This is my first edit attempt since my eye surgery.

DSC_0022.NEF.xmp (8.4 KB)


This was tough, and its a problem that I encounter a lot when I’m shooting under foliage. I think one issue is that there’s direct sunlight in the background, so you have two sources of illumination. Here’s my attempt:

DSC_0022.NEF.xmp (12.5 KB)

I applied two instances of color calibration, the first to get the flower and foliage as close as I could imagine, and then a second that was masked for the blue channel (which gave me the best separation between the shady and directly sunlit regions) and corrected by selecting that white background.

That still left me with some color casts - particularly magenta around the white area that I didn’t believe to belong there - which I corrected with Color Zones.

I still think there’s some residual color cast, that could be further adjusted in Color Calibration or Color Balance RGB, but its a start.

Hope this helps.


DSC_0022.NEF.xmp (12.6 KB)

Might be terrible guess but looks not too bad…


Don’t know what that thing is in the background but it doesn’t seem to be a candidate for white-balancing. Opened in RawDigger:

Selection histogram:

AWB is easily fooled in some cameras - especially with a small subject in large surroundings.

Personally, I never use it and certainly would not have for that scene.

Welcome to the forum, a good place to learn stuff…

Now, normal white balance isn’t really subjective, it’s what it takes to make R=G=B of a white/neutral patch in the light of the scene you care about. It would have been good to have an image of a whitebalance card in front of the flower, that’d let you determine the truth.

I just developed your image with all the camera defaults, except for the color primaries - I used my Nikon D7000 spectral profile, as most Nikons seem to have the same specs for their bayer mosaics. That gave a bit more saturated color:

The only other discretion is a crop to eliminate some of the background, make the flower more interesting.

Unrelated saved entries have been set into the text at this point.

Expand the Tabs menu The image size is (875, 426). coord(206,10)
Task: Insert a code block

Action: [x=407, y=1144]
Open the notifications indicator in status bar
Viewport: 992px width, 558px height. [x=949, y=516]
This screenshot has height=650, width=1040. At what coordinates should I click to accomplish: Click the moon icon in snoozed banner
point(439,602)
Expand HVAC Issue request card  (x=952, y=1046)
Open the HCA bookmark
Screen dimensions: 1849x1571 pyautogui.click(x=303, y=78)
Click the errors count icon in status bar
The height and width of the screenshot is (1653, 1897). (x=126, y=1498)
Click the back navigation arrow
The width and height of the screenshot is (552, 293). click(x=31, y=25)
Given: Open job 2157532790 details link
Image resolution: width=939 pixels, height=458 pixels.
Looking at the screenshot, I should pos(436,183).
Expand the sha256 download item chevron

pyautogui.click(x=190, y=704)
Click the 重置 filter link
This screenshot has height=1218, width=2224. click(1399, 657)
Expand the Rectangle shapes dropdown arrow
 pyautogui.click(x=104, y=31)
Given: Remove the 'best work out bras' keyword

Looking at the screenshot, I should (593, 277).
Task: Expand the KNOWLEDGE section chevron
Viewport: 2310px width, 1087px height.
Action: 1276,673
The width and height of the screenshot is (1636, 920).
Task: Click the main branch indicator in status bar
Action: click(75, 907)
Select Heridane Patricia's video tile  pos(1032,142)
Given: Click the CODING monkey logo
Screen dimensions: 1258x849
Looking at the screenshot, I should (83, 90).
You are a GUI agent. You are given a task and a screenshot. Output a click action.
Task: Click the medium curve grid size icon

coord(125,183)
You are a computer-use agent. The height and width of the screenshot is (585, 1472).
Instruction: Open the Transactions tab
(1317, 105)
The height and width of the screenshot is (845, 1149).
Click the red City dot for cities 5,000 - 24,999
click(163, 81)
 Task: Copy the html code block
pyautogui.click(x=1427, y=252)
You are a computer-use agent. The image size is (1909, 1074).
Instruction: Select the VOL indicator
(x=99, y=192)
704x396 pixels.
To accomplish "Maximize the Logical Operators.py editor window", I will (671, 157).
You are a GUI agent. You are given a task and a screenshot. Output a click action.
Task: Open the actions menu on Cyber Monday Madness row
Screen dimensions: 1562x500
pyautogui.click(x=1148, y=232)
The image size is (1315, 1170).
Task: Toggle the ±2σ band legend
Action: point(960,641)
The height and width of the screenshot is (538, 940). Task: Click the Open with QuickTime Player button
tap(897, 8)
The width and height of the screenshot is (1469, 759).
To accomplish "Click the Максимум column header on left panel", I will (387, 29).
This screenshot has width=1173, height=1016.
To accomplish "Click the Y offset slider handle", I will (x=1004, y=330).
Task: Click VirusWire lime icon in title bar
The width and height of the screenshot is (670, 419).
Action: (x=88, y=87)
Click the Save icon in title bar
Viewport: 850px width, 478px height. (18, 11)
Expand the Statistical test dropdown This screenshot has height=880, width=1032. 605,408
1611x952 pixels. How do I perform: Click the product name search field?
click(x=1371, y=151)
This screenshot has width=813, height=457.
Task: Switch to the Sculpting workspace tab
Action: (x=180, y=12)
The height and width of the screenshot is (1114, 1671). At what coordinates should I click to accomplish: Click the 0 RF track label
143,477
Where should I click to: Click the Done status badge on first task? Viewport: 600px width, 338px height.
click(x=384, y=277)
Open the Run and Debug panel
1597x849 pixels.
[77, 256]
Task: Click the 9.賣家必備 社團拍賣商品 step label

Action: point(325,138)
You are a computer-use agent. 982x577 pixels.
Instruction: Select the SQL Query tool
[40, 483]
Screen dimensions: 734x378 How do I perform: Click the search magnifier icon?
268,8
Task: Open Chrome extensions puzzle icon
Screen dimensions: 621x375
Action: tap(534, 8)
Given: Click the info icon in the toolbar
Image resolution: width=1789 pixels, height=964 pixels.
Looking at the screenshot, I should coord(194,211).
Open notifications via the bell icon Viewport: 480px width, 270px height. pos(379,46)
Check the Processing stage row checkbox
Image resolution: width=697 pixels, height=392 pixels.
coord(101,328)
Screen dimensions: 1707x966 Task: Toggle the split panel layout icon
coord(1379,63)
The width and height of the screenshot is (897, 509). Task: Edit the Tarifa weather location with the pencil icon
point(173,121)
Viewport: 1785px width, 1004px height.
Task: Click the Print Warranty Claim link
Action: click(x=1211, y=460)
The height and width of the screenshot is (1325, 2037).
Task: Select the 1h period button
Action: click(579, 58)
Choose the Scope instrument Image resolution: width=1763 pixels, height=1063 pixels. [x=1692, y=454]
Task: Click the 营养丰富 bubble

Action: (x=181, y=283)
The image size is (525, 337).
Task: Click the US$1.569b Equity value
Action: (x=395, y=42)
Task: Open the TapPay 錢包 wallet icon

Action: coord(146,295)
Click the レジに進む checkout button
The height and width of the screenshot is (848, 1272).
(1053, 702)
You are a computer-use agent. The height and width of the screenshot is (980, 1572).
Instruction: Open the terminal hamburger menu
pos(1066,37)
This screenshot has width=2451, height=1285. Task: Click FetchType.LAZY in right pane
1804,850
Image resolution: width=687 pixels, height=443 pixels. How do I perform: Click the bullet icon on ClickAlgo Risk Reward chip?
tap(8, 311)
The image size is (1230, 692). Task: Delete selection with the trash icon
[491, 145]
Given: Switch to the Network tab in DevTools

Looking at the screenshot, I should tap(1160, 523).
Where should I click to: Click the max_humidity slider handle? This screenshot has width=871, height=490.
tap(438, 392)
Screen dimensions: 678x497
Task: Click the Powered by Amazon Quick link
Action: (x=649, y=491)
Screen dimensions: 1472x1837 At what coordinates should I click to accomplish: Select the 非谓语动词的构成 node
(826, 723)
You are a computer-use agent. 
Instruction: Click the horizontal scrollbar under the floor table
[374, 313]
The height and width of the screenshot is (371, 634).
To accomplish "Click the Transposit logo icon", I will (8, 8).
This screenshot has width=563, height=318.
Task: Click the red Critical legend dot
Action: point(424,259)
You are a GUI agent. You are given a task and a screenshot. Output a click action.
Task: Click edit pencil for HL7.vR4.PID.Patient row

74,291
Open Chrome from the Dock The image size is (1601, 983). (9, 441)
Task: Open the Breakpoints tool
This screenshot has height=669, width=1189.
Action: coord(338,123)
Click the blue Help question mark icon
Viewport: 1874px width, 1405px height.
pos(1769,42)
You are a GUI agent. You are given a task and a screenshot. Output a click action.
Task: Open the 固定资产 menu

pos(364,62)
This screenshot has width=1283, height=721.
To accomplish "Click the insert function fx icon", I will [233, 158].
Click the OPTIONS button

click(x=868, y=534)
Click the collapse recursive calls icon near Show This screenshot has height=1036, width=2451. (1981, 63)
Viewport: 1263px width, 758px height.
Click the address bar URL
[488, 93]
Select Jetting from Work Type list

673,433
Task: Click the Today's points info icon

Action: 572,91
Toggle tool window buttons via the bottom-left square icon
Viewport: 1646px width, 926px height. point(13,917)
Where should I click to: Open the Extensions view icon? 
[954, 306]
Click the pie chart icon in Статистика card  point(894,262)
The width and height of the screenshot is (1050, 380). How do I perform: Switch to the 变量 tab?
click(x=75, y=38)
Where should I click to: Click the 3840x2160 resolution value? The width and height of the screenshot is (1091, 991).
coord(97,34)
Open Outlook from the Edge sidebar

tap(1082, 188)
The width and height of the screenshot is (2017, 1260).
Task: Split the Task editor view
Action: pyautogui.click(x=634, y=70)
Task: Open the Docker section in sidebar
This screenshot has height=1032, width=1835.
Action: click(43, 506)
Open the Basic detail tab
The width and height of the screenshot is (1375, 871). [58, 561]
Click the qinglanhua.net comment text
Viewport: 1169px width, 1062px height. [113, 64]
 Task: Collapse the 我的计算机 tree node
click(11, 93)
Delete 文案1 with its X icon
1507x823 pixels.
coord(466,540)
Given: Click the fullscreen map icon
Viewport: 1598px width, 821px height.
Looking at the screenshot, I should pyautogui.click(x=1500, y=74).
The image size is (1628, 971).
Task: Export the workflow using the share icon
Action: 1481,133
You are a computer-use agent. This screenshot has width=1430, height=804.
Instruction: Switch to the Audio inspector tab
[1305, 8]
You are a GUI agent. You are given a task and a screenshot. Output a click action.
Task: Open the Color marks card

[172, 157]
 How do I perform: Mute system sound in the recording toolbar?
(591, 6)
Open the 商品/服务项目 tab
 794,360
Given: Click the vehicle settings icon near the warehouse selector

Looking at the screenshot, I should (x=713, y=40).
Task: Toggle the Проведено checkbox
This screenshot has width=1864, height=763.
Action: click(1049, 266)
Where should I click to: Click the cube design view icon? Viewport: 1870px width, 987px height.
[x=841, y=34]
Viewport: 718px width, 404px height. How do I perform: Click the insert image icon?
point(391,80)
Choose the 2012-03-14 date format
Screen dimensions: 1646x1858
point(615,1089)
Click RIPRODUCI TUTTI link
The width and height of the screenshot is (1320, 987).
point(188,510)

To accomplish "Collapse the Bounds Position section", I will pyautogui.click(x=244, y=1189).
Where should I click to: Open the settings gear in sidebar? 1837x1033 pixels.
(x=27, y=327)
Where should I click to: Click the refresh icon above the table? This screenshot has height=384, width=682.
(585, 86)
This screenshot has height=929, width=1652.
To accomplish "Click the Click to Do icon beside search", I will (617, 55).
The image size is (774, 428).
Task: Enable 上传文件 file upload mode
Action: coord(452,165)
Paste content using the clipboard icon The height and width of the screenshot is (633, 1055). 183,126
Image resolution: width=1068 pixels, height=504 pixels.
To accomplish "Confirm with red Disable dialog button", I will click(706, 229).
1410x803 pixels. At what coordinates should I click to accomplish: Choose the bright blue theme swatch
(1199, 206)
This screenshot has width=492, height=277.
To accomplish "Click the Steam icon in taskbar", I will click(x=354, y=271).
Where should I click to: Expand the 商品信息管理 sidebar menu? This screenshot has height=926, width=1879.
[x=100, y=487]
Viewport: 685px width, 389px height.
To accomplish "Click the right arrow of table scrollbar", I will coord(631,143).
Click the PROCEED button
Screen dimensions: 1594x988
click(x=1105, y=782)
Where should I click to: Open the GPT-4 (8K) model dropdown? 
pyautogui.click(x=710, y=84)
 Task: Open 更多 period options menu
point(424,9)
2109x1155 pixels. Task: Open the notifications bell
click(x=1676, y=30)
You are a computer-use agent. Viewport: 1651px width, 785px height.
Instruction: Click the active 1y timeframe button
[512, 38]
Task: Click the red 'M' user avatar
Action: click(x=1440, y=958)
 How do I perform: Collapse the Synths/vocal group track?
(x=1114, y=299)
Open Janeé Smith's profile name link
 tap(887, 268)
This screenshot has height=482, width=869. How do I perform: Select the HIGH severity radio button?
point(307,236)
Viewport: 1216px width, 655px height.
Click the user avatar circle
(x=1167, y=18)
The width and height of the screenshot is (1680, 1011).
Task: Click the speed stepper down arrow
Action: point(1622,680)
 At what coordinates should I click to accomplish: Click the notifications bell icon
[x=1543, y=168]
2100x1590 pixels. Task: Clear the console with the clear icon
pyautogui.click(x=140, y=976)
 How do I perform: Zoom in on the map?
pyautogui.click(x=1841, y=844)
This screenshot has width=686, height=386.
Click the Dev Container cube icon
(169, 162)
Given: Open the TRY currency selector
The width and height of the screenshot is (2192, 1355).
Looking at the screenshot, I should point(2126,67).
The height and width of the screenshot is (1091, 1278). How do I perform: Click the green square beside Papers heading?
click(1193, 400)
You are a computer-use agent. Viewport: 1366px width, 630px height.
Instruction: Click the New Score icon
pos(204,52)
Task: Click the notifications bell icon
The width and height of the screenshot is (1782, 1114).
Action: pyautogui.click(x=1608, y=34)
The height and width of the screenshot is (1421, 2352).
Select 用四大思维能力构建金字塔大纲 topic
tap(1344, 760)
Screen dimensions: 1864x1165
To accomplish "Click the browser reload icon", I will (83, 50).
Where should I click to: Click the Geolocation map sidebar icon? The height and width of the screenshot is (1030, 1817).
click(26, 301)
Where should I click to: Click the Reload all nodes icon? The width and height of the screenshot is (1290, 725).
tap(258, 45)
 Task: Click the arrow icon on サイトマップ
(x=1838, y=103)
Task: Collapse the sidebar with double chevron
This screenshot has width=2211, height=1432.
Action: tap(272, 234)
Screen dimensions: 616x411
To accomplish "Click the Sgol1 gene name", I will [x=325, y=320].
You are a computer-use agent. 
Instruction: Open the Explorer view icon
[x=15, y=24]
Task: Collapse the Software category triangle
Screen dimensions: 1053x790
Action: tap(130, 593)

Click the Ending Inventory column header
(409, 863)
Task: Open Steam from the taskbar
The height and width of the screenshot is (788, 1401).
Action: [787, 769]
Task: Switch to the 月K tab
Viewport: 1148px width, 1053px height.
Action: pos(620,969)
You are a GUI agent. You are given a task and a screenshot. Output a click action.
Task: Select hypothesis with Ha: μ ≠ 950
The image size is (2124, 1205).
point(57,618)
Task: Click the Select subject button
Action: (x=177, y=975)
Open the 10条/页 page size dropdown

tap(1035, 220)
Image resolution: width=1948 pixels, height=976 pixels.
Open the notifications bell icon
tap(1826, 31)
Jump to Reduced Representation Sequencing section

Fascinating!! Honestly, i thought it was me being a numpty and not understanding anything at all about colour and white balance. I know the general theory, but this is really interesting.

The thing in the background is a knackered old wooden greenhouse, I think it’s the glass and chicken wire that can be seen.

I dug out the other photo I was talking about, which for me is just as difficult. Going to have a go at this one myself in about half an hour, see what i can do with all your advice.

(The attached file is licensed under the Creative Commons license CC0. You are free to do with it whatever you wish)

DSC_0021.NEF (7.9 MB)

When selecting something to white balance off, in the absence of a grey card or anything that is obviously grey/black/white, how do you recognise something of colour that should be neutral?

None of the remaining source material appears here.